Top figures are the spread (dashed) and RMSE (solid), and bottom figures are the spread-error ratio. a, d for geopotential height, b, e for temperature and c, f for zonal wind for four ensemble experiments over the East Asia domain. The different experiments are denoted by line colors: MP (black), SPPT+MP (red), SKEB+MP (green), and SKEB+SPPT+MP (blue). The different experiments are denoted by line colors: MP (black), SPPT+MP (red), SKEB+MP (green), and SKEB+SPPT+MP (blue)

For a perfectly reliable ensemble system, spread and error should have the same amplitude and growth rate, so the spread-error ratio would be 1. Like many ensemble systems, the spread for this forecast lead time is too small in all verified variables. Overall, SKEB introduces most spread and combining SKEB and SPPT introduces more spread than a single model-error scheme alone. Consistent with previous work (Berner et al. 2011, 2015, 2017), SKEB increases the spread throughout the free atmosphere and for all variables, while SPPT is most effective in increasing the spread of temperature near the surface. Moreover, the impact of SKEB is more significant in typhoon track region, and it consistent with Berner et al. 2017. The perturbations from SKEB or SPPT would be different because of the weather systems, and lots of typhoons existed in this domain. Hence, the SKEB is more sensitive than SPPT in this study. The stochastic schemes neither deteriorate nor improve the RMS error of the ensemble mean. The spread-error ratio (Fig. 2(d)-(f)) is the best for the experiment SKEB+SPPT+MP, which combines the multi-physics approach with SKEB and SPPT.

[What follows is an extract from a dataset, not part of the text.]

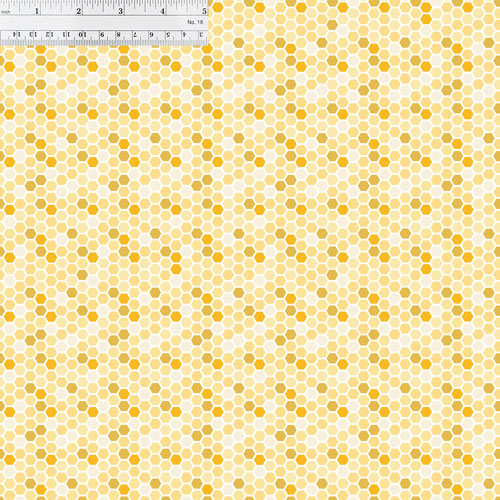Click the "inch" unit label on ruler
500x500 pixels.
(6, 12)
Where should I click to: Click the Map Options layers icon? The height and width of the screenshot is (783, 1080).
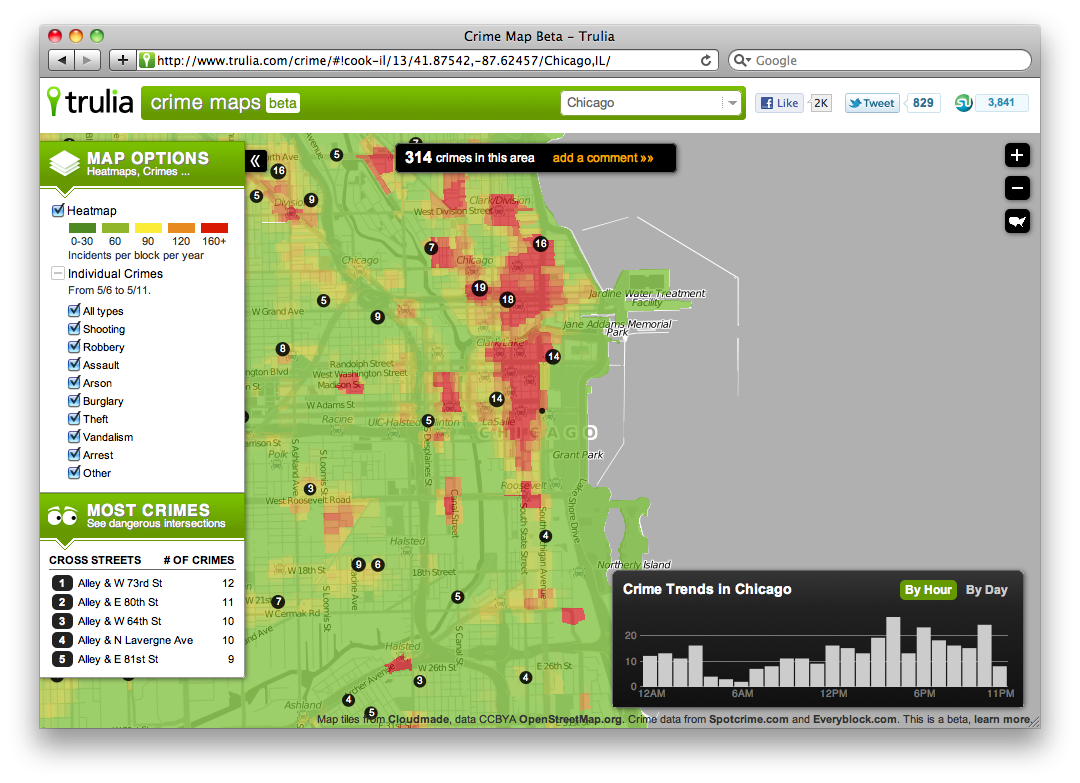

To see if our findings hold for other lead times, we repeat the verification and report the results as function of forecast lead time for geopotential height at 500 hPa (Z500), temperature at 850 hPa (T850), and zonal wind at 850 hPa (U850). Spread and RMSE increase with forecast lead time, signifying increased uncertainty at larger lead times. For Z500 (Fig. 3a) the spread is larger than the error for lead time up to 36 h. However, the error grows faster than the spread so that the ensemble system is under-dispersive for forecast lead times of more than 36 h. For T850, the ensemble is under-dispersive at all forecast lead times. Interestingly, the RMSE in U850 is smaller than the spread, indicating over-dispersion in this variable.

Fig. 3
figure 3

RMSE of the ensemble mean (solid) and spread (dashed) of (a) Z at 500 hPa, (b) T and (c) U at 850 hPa for four ensemble experiments as a function of lead time. The different experiments are denoted by line colors: MP (black), SPPT+MP (red), SKEB+MP (green), and SKEB+SPPT+MP (blue)

Overall, the conclusions drawn from the vertical profiles of spread and error at a lead time of 72 h carry over to other lead times: The stochastic schemes do not increase the RMS error of the ensemble mean and the experiments with stochastic parameterization - and in particular SKEB - introduce notably more spread, leading to a better spread/error consistency.

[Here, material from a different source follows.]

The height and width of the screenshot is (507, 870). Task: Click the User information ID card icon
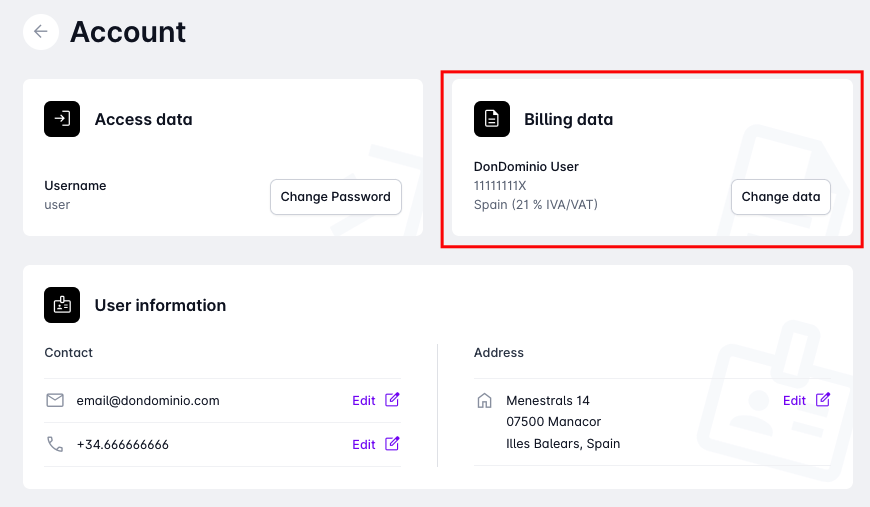pyautogui.click(x=62, y=305)
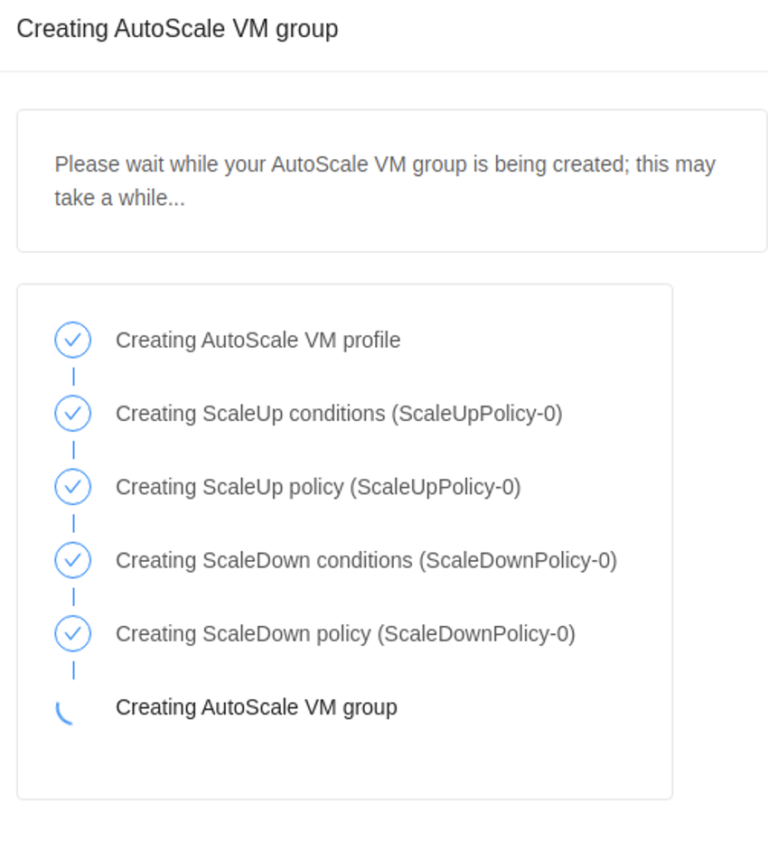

Ideally, any verification should include an estimate of observation error. However, the estimation of observation error is generally difficult, especially since it consists of representativeness error as well as instrument error. Because of these difficulties, we follow other studies focusing on short-range forecasts and neglect observation error at this point. We acknowledge that the inclusion of observation error would lead to an increase in the total spread, so that the ensemble system would be less under-dispersive and the impact of the model-error schemes less beneficial.

As measure of probabilistic skill, we compute the CRPSS with regard to two references as described in the next two paragraphs.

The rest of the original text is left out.